=== Saved data entries ===
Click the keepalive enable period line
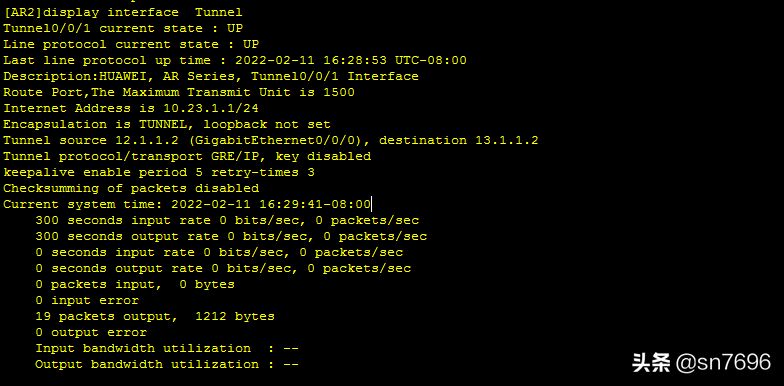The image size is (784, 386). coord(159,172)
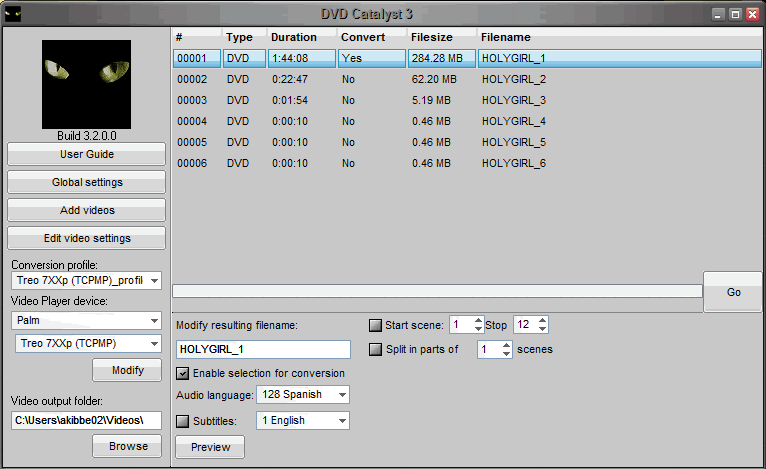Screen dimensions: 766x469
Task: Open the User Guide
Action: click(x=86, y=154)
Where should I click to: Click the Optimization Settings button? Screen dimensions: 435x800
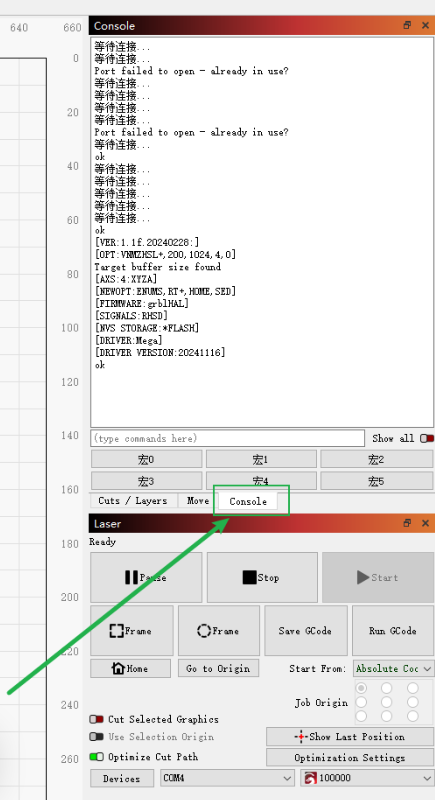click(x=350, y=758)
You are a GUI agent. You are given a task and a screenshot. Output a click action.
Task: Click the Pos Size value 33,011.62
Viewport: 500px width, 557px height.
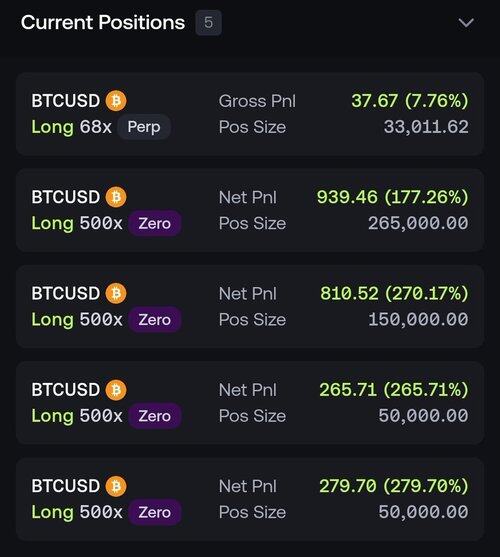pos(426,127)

=== Work to be completed ===
Beginning with the line that contains "You are a GUI" and ending with the last line of the data above, output those lines exactly and nothing more, without any pictures.

=== Response area ===
You are a GUI agent. You are given a task and a screenshot. Output a click action.
Task: Click the Pos Size value 33,011.62
Viewport: 500px width, 557px height.
pos(426,127)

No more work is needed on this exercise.